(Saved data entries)
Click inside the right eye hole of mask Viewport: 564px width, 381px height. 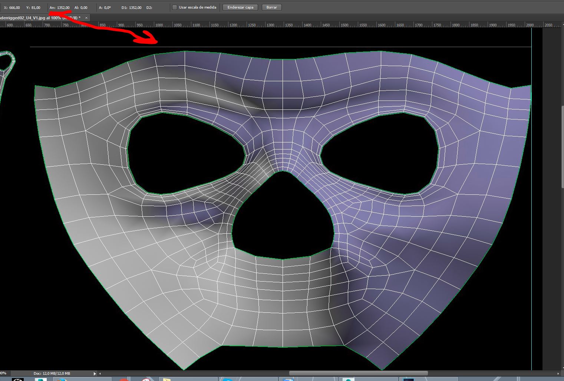coord(380,154)
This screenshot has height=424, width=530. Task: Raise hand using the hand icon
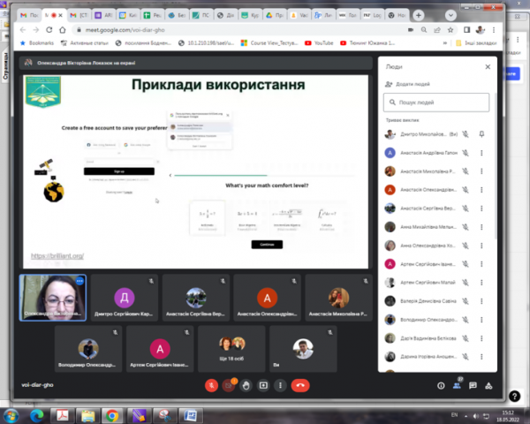pyautogui.click(x=246, y=385)
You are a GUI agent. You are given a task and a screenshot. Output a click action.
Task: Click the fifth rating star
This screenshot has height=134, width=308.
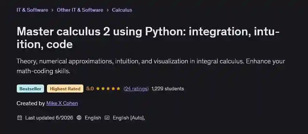(x=118, y=88)
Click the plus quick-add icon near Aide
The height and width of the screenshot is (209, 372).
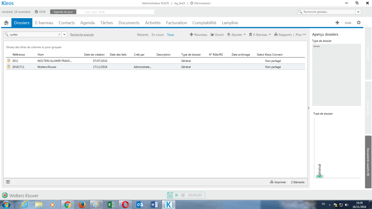[x=337, y=23]
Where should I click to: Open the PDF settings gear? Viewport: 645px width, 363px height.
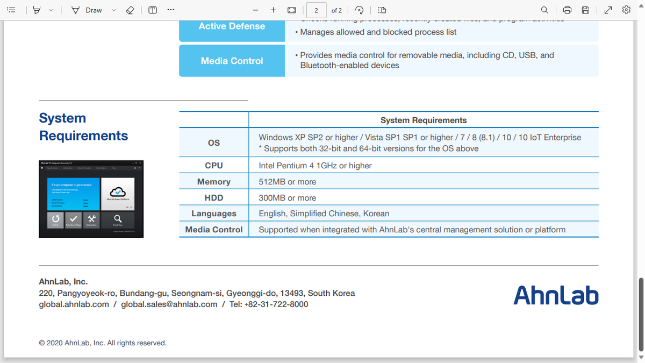[626, 10]
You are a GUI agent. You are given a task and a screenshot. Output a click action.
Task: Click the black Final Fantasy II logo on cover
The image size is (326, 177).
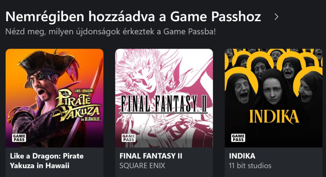164,104
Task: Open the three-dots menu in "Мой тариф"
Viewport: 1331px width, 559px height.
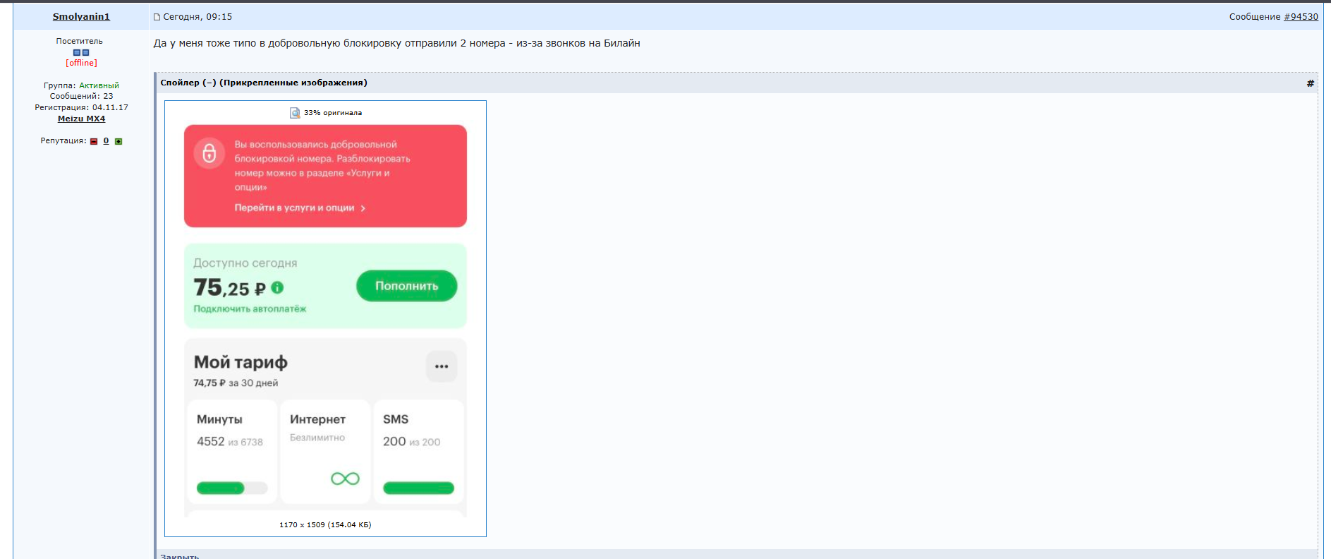Action: coord(442,366)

▶ _Task brief_: The answer must be the exact lines from the line with "The image size is (326, 177)." to the final line of the data, both ends included, with no pictures.

▶ _Response area_:
The image size is (326, 177).
164,104
Task: Open the three-dots menu in "Мой тариф"
Viewport: 1331px width, 559px height.
Action: coord(442,366)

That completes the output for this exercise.